"The Greatest Snow on Earth" is emblazoned across Utah license plates. Park City, Utah, was the alpine venue during the Winter Olympic Games in 2002. A World Cup freestyle skiing competition was held this week in neighboring Deer Valley. The arctic scenes in the movie, "National Treasure" were filmed here. As they are fond of saying in this old mining town, "when the silver mines closed, we discovered white gold."
So this week, when the results of a $60,000 climatology study were released, more than 1,000 residents of this town of 8,500 crowded into an auditorium to hear the news.
"Temperatures are projected to rise 6 to 15 degrees Fahrenheit by the end of the century," announced Mark Williams, a University of Colorado scientist who specializes in temperature and precipitation modeling.
"For the high emission scenario, there's just no snow on Park City's mountains," said fellow scientist Brian Lazar, who explained that "high emission" meant that the world would continue to accelerate its use of carbon based fuels that create greenhouse emissions.
Armed with graphics and statistical models, the scientists delivered the sobering message to the nervous crowd.
"I've been very scared for some time," said one resident, addressing the experts. "I'm scared primarily for my grandchildren, great-grandchildren," he said.
His concern may be well-founded. Williams and Lazar, who relied on seven different projections formulated by a United Nations team of experts, predicted dire consequences for the winter sports industry unless energy consumption is curbed.
Even under the best scenario the so-called "green" scenario, which anticipates dramatic cuts in greenhouse emissions, the ski season at the turn of the century could extend only from Christmas to President's Day, eliminating the profitable shoulder season in the ski and snowboard industry.
Williams said carbon dioxide and other greenhouse gases thicken the atmosphere and make the planet's surface hotter.
"The mountains of the American West are the first to heat up," he said. "You are the canary in the coal mine" he added, referring to the old mining practice of placing a bird in a cage in a mine shaft to alert miners to poisonous gases."

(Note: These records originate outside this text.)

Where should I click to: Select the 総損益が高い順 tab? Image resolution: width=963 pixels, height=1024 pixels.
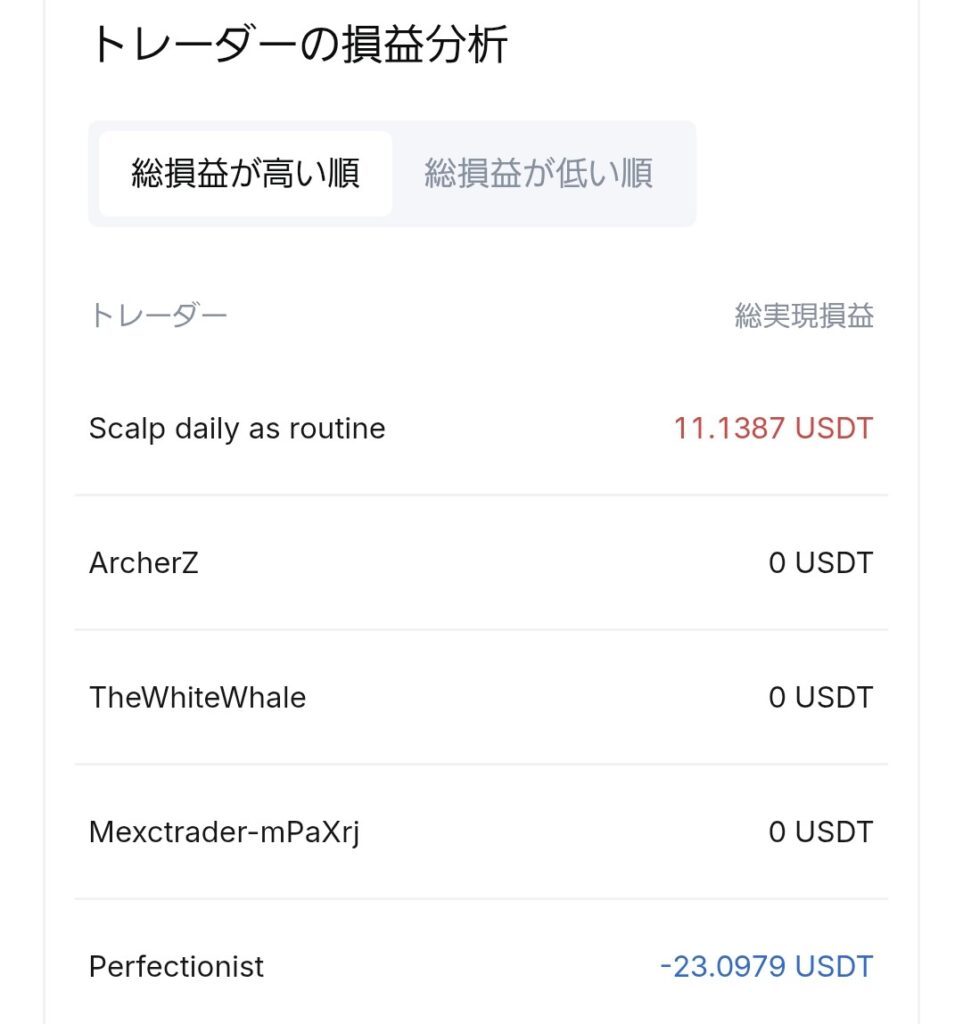pos(245,174)
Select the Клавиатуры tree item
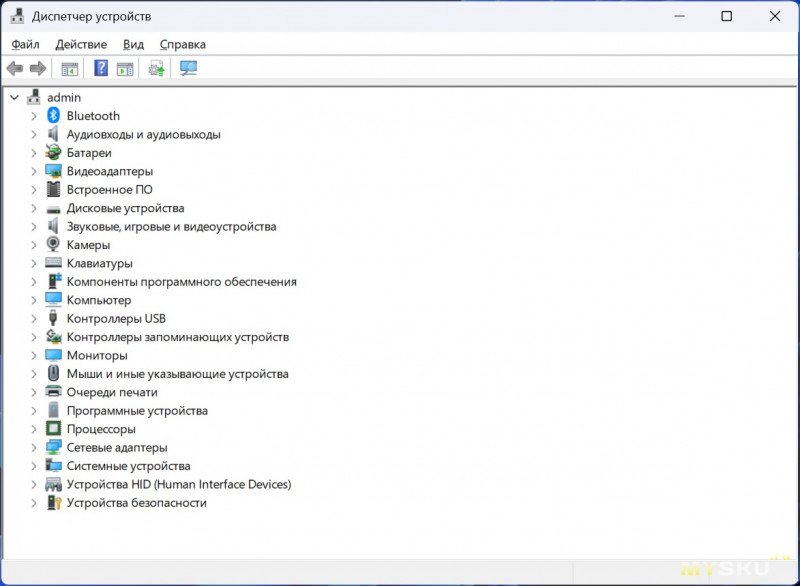Viewport: 800px width, 586px height. tap(99, 263)
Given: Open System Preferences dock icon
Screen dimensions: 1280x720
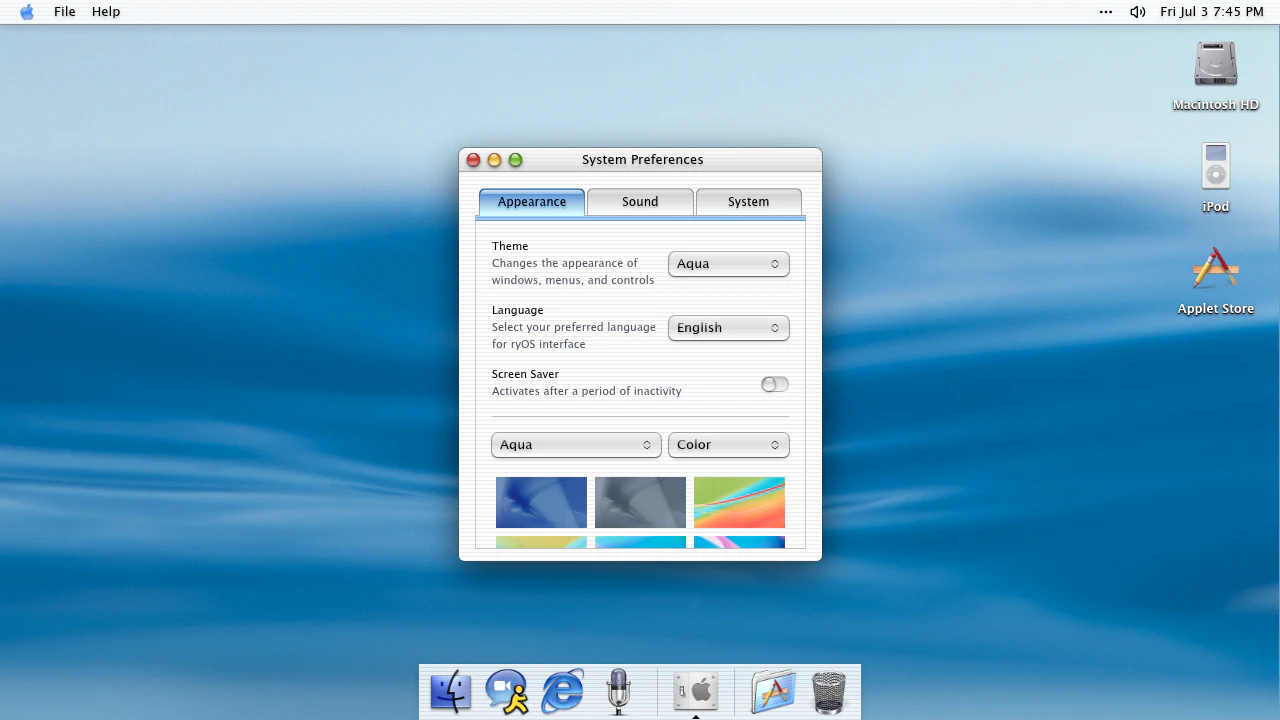Looking at the screenshot, I should pyautogui.click(x=696, y=691).
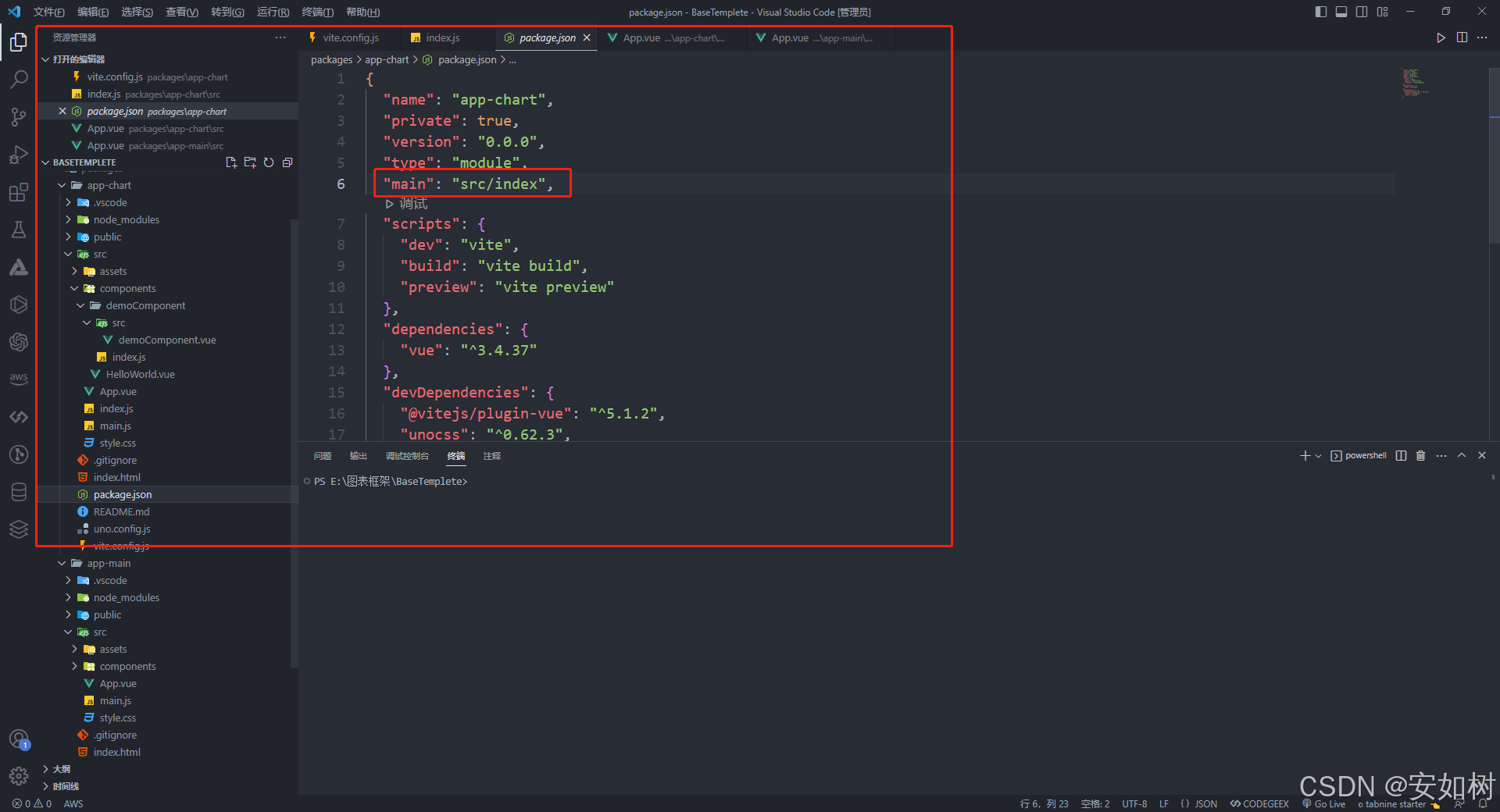Screen dimensions: 1500x812
Task: Open the Testing flask view
Action: pyautogui.click(x=19, y=230)
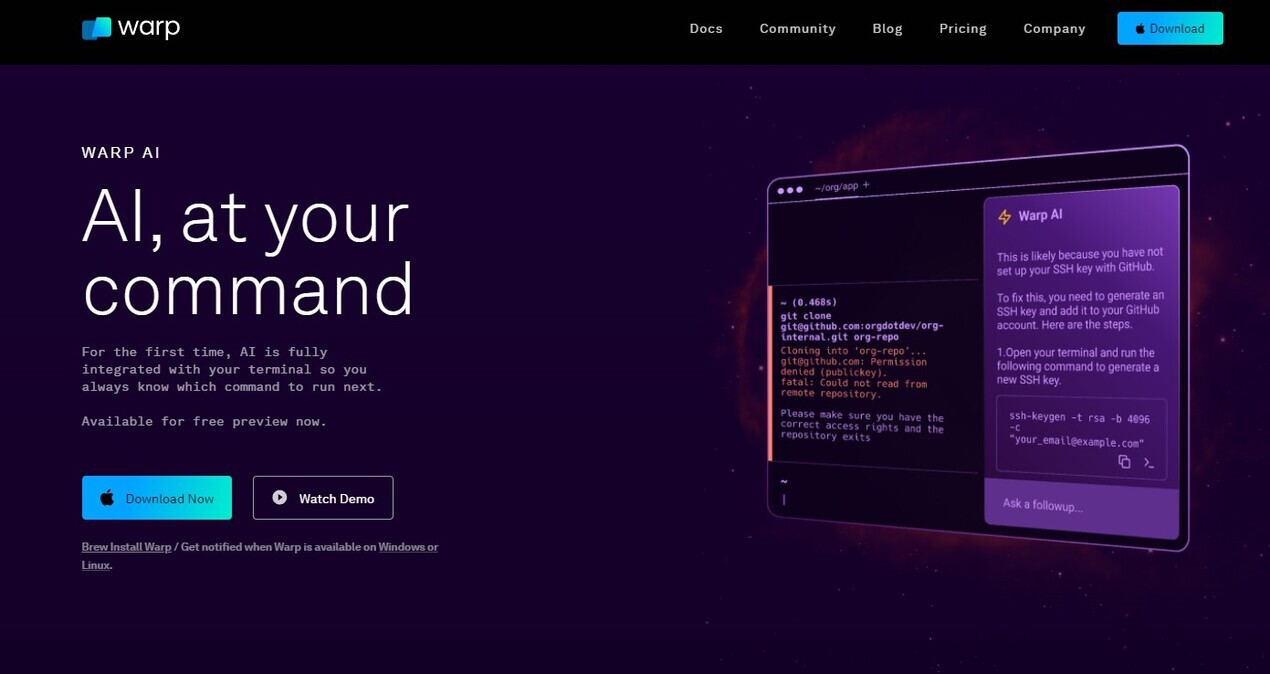1270x674 pixels.
Task: Click the copy icon in the ssh-keygen code block
Action: [1124, 461]
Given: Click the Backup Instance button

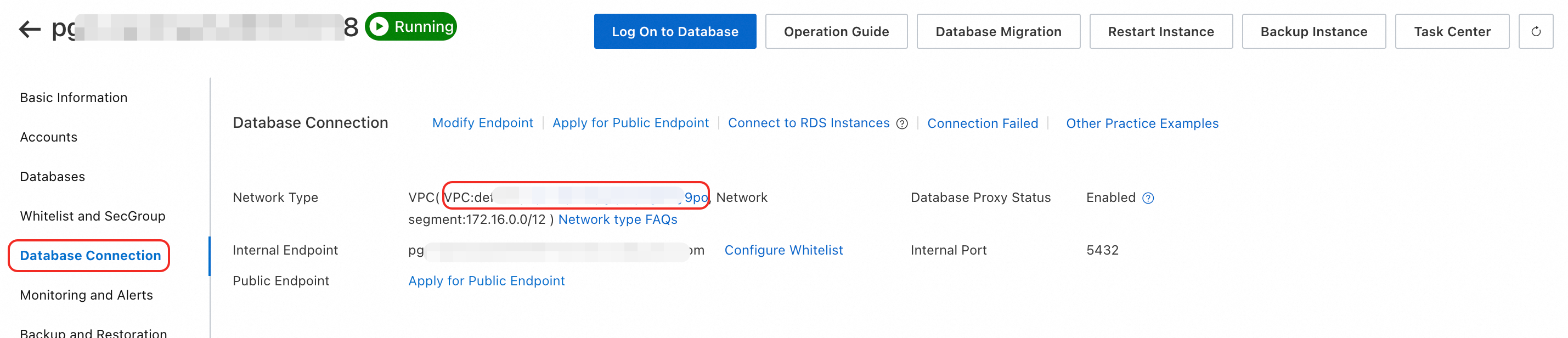Looking at the screenshot, I should tap(1313, 32).
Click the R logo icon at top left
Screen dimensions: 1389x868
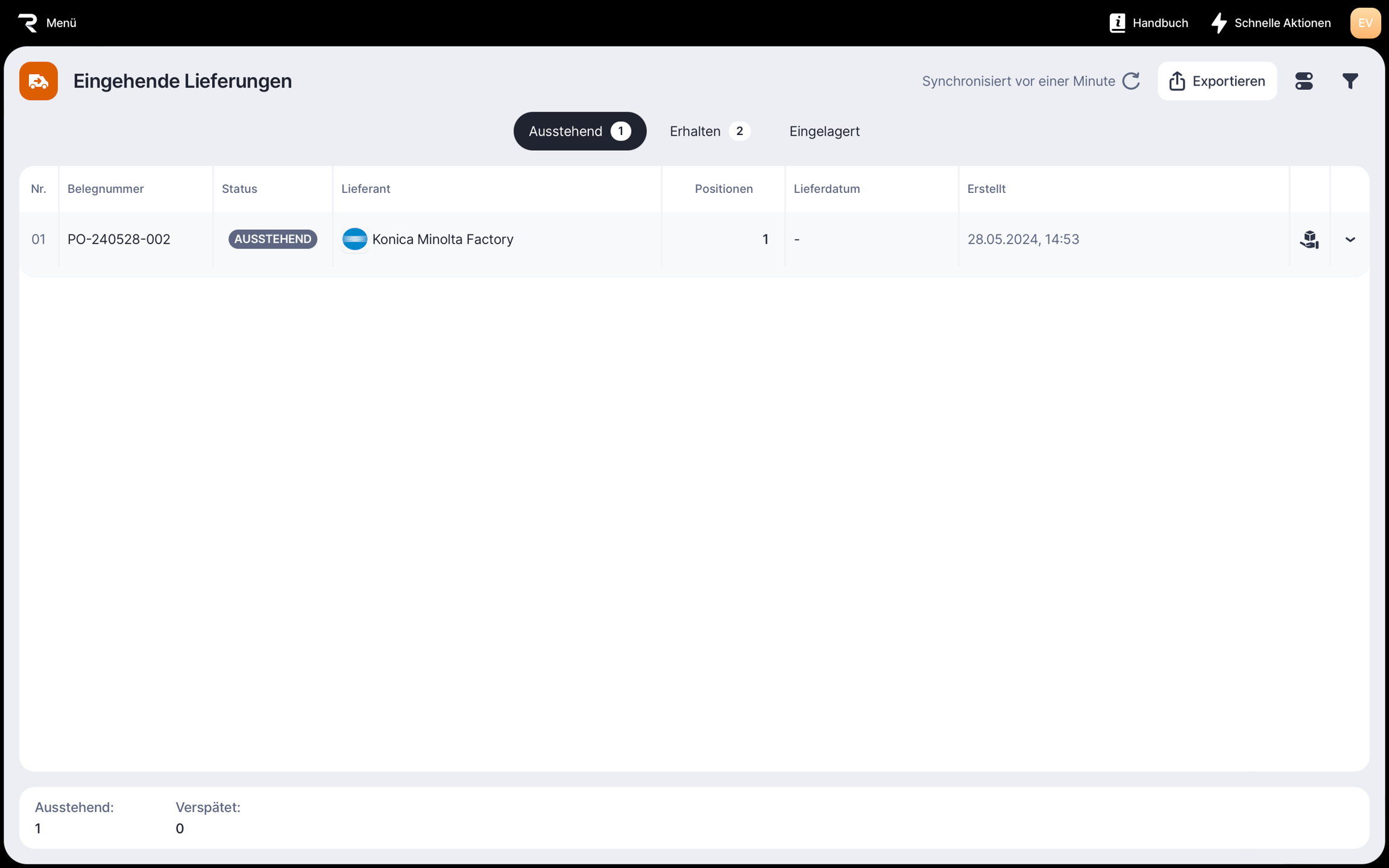pos(28,23)
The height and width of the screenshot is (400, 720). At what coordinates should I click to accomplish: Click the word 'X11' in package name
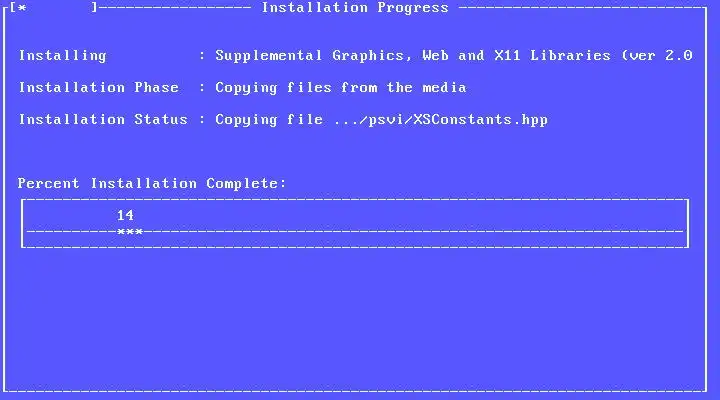[507, 56]
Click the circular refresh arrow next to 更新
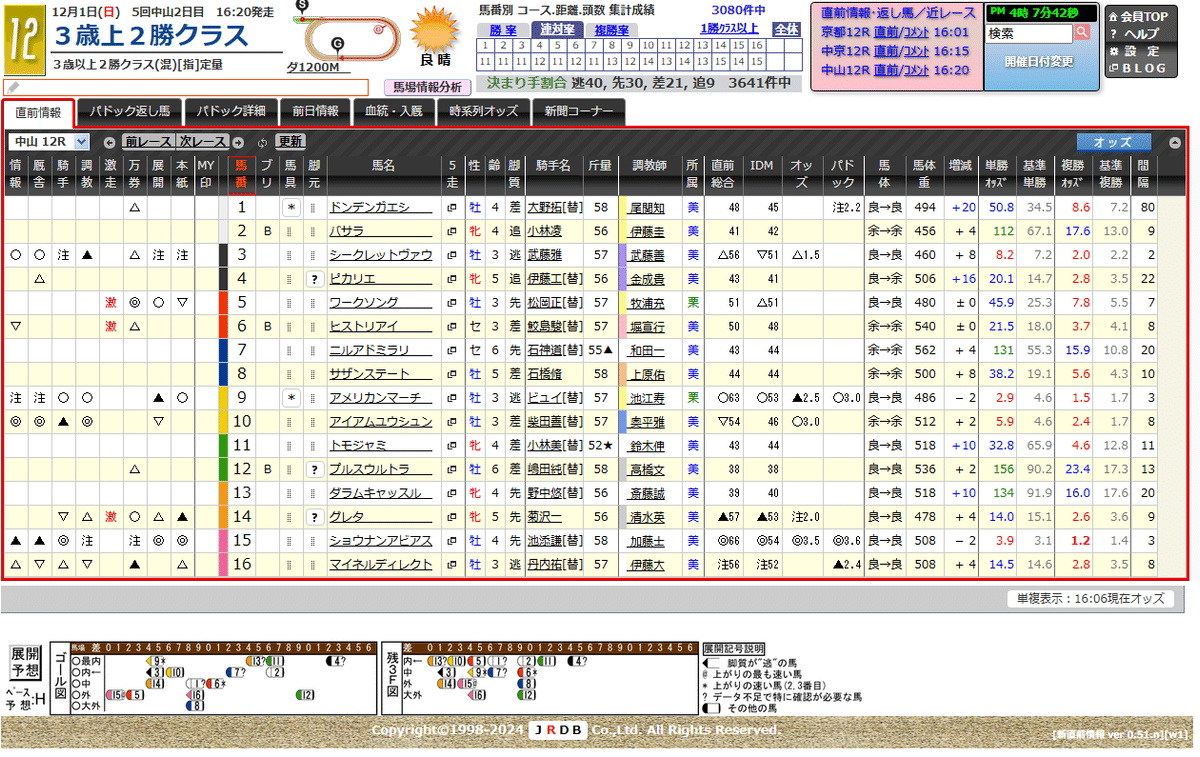This screenshot has width=1200, height=757. pyautogui.click(x=261, y=141)
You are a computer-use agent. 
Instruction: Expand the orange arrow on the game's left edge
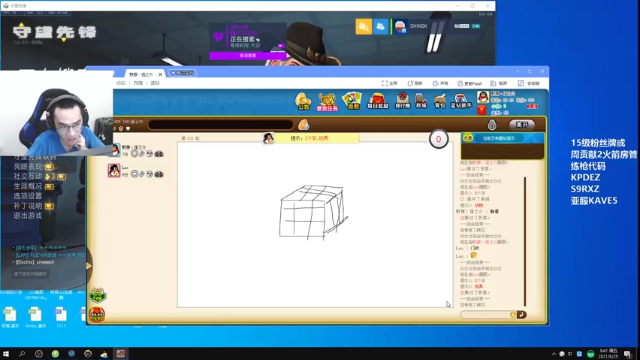coord(89,266)
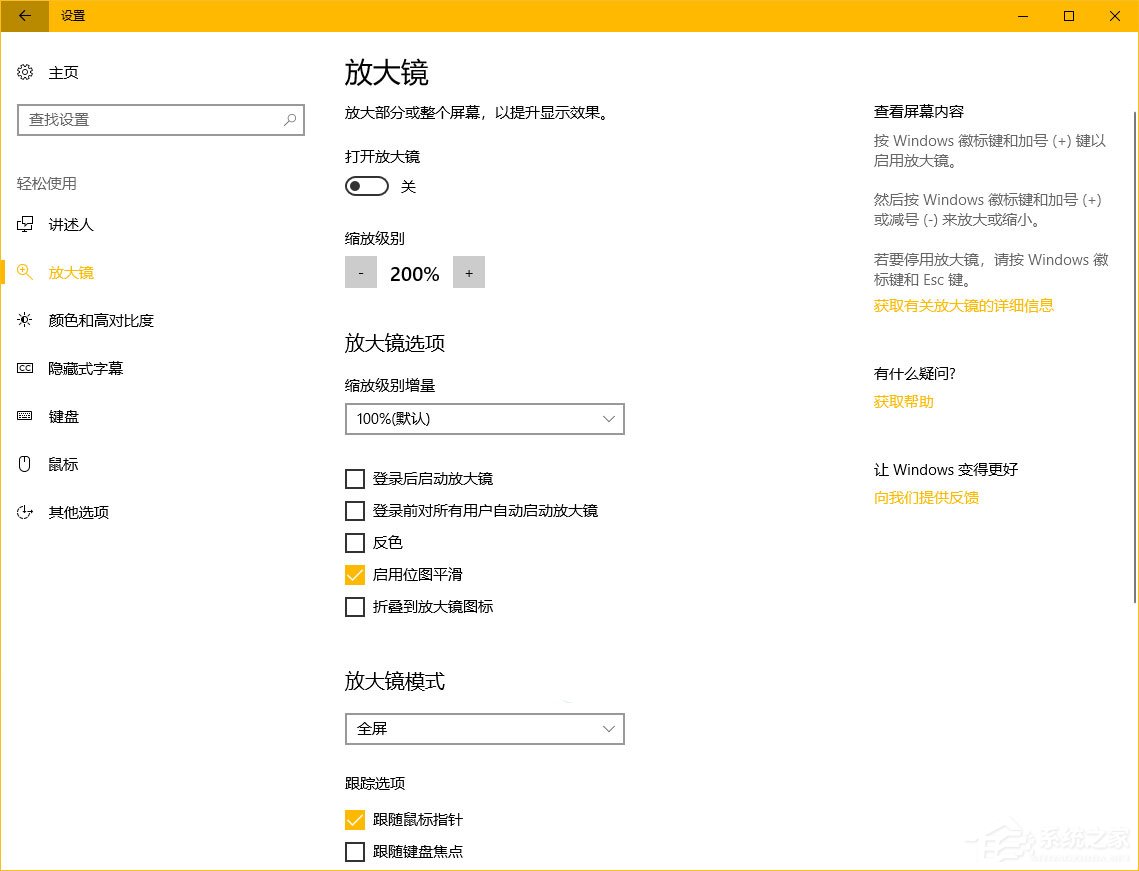Screen dimensions: 1139x871
Task: Enable 登录后启动放大镜 checkbox
Action: [355, 479]
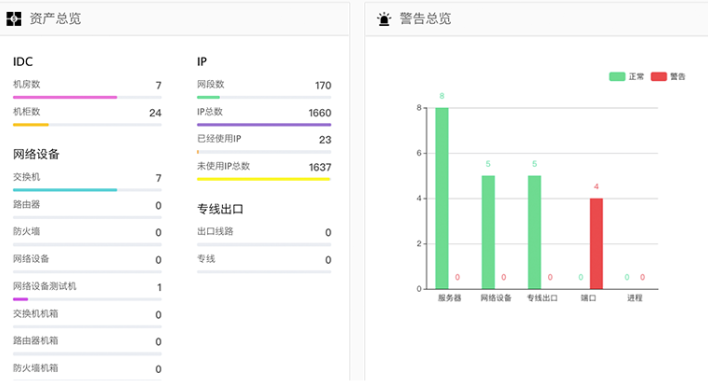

"One thing to keep in mind is, when we emit carbon dioxide, it stays in the atmosphere for 50 years. Regardless of what we do today, there's a 50-year lag time," Williams added. "That has a huge effect on the ski conditions. We'd be going from Park City champagne powder -- light, dry snow -- to Sierra cement -- heavy, wet snow.
The study was underwritten by POWDR Corporation, which operates Park City Mountain Resort. When asked why he funded research that predicts the end of his business, CEO John Cumming told ABC News if he believed it was hopeless, he would sell his resorts in Utah, Nevada, Oregon and California. However, he is not selling, and has become a leader in the fight against global warming.
"We have visitors from around the world that come here and hopefully see that we've opted for doing something different that will have a different outcome and maybe they will choose to do the same thing," he says.